My little children, I am writing these things to you so that you may not sin. But if anyone does sin, we have an advocate with the Father, Jesus Christ the righteous; and he is the atoning sacrifice for our sins, and not for ours only but also for the sins of the whole world.

John 20:19-31
When it was evening on that day, the first day of the week, and the doors of the house where the disciples had met were locked for fear of the Jews, Jesus came and stood among them and said, "Peace be with you." After he said this, he showed them his hands and his side. Then the disciples rejoiced when they saw the Lord. Jesus said to them again, "Peace be with you. As the Father has sent me, so I send you." When he had said this, he breathed on them and said to them, "Receive the Holy Spirit. If you forgive the sins of any, they are forgiven them; if you retain the sins of any, they are retained."

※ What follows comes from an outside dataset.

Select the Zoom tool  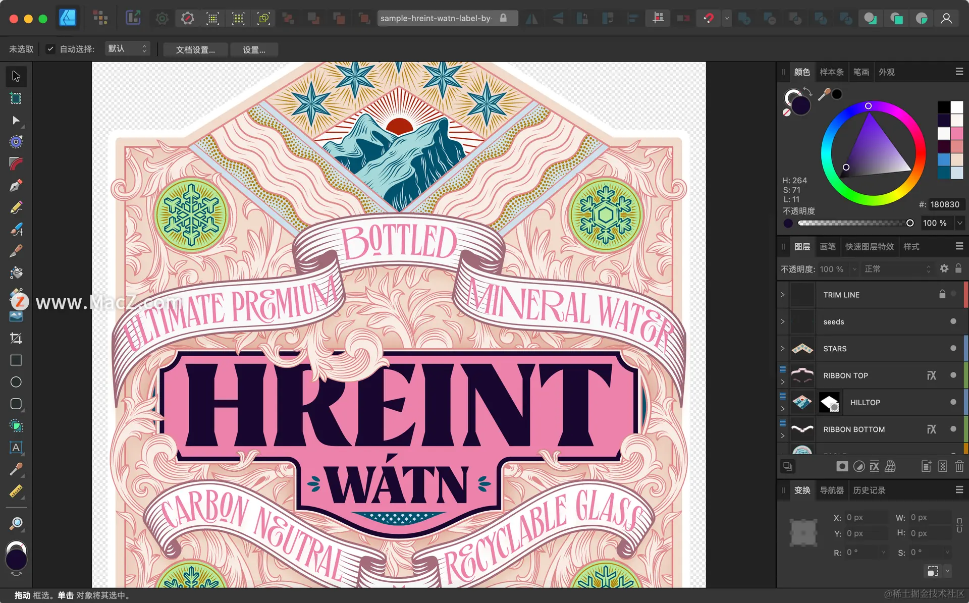pos(16,523)
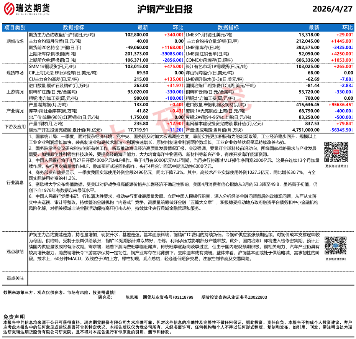Select the 观点总结 section label
The image size is (356, 339).
(x=15, y=252)
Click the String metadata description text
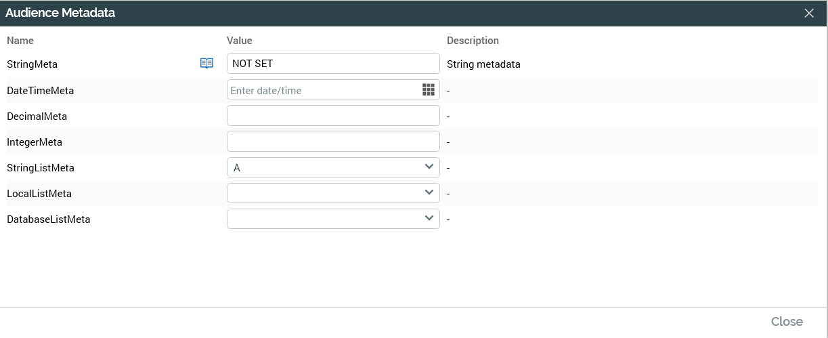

But Thomas (who was called the Twin), one of the twelve, was not with them when Jesus came. So the other disciples told him, "We have seen the Lord." But he said to them, "Unless I see the mark of the nails in his hands, and put my finger in the mark of the nails and my hand in his side, I will not believe."
A week later his disciples were again in the house, and Thomas was with them. Although the doors were shut, Jesus came and stood among them and said, "Peace be with you." Then he said to Thomas, "Put your finger here and see my hands. Reach out your hand and put it in my side. Do not doubt but believe." Thomas answered him, "My Lord and my God!" Jesus said to him, "Have you believed because you have seen me? Blessed are those who have not seen and yet have come to believe."
Now Jesus did many other signs in the presence of his disciples, which are not written in this book. But these are written so that you may come to believe that Jesus is the Messiah, the Son of God, and that through believing you may have life in his name.